Implementation audit
Source: src/solid/score.ts (358 lines), types.ts (135 lines), methodology.ts (28 lines).
Exports: analyzeSolid, SOLID_METHODOLOGY, SolidLanguage, PrincipleResultOrNA, plus the type set.
| Delta | Severity | Detail | File ref |
|---|---|---|---|
| 3-bucket scoring (90/65/35) | info | Discrete buckets avoid over-claiming precision from coarse heuristics. | score.ts:51-55 |
| LSP tiered signal (solid-lsp-ast) | info | Two-tier: strong confirmedLspViolations (parser/AST-confirmed contract violations, confidence 0.85) when the caller supplies one, else weak substring scan (confidence 0.65). Closed handbook drift 2026-06-10. | score.ts:182-220 |
| DIP vacuous-truth guard | info | Empirical fix solid-1: zero direct-infra imports alone awarded strong/A+. Now requires positive abstraction signal. | score.ts:254-287 |
| Language-idiom gating | info | Go/Rust LSP → missing_language; Python/Ruby LSP + ISP → missing_language. Excluded from mean. | score.ts:75-101 |
Empirical verification
4 fixtures probed: clean (TS, score ≥ 80), violated (heavy large files + no abstractions → < 50), adversarial (Go input → LSP returns InsufficientSignalResult), ambiguous (empty repo → noData:true, grade "N/A"). Pass rate 4/4.

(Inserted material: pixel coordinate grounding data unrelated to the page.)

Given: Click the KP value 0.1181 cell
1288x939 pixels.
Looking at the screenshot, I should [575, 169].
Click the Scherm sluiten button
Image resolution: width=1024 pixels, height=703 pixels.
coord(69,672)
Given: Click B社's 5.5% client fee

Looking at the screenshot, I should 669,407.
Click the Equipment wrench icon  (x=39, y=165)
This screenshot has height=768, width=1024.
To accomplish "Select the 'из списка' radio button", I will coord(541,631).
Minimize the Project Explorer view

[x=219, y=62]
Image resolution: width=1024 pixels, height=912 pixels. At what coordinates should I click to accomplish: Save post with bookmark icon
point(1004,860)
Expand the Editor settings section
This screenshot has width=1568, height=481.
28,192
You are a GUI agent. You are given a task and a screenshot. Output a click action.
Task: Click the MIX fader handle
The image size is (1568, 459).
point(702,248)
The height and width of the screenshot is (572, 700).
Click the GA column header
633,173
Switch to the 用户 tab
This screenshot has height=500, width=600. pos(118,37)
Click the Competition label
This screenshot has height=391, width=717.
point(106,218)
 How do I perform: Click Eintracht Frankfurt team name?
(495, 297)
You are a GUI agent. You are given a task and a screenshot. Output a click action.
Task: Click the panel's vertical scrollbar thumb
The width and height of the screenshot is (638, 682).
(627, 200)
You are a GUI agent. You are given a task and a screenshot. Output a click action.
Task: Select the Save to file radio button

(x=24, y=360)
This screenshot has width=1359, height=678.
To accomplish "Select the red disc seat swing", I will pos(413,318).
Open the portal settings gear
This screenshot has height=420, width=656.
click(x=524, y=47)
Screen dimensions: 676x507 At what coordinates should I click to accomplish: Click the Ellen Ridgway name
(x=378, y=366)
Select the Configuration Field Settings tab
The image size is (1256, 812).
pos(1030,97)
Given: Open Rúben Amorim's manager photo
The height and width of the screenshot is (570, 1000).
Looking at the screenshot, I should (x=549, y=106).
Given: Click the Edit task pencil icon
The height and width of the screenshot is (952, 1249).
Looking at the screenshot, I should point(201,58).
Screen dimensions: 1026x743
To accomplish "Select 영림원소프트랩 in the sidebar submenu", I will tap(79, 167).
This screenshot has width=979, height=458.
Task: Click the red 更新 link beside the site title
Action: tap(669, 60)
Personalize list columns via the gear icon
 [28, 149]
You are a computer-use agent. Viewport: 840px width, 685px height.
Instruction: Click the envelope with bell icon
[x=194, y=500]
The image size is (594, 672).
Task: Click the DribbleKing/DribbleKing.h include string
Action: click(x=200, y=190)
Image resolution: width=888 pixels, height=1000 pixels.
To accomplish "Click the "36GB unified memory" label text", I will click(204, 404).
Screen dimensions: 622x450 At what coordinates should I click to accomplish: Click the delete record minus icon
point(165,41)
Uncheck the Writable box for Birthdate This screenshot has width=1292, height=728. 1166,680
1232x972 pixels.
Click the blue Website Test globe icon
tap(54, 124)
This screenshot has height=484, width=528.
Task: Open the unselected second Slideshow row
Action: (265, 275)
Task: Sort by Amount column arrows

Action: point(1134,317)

Existing test suite: 28 tests, all passing.
Conclusion
Implementation conformance: Conformant.
Citation-audited claims: 3/3 verified.
Empirical pass rate: 4/4.
Recommended changes: Closed 2026-06-10. The LSP signal is now a two-tier contract — callers with an AST analyser supply confirmedLspViolations for confidence 0.85; callers without keep using the substring-based narrowingStubFiles at confidence 0.65. The scorer picks the strong signal when present, leaves the audit table item at info.
3. Clean Architecture
Robert C. Martin, 2012 (blog) / 2017 (book).
Concept
A synthesis of Hexagonal (Cockburn), Onion (Palermo), BCE (Jacobson), and DCI (Coplien/Reenskaug) into a single concentric-layer diagram with one inviolable rule: dependencies point only inward. Layers from inside out: Entities → Use Cases → Interface Adapters → Frameworks & Drivers.
Citations
- Robert C. Martin — "The Clean Architecture" (2012, cleancoder.com) (verified)
- Robert C. Martin — Clean Architecture: A Craftsman's Guide to Software Structure and Design (Prentice Hall, 2017) (verified)
- Robert C. Martin — "Screaming Architecture" (2011, precursor) (verified)
Implementation audit
Source: src/clean-arch/score.ts (72 lines), types.ts, methodology.ts.
Exports: analyzeCleanArch, CLEAN_ARCH_METHODOLOGY, types.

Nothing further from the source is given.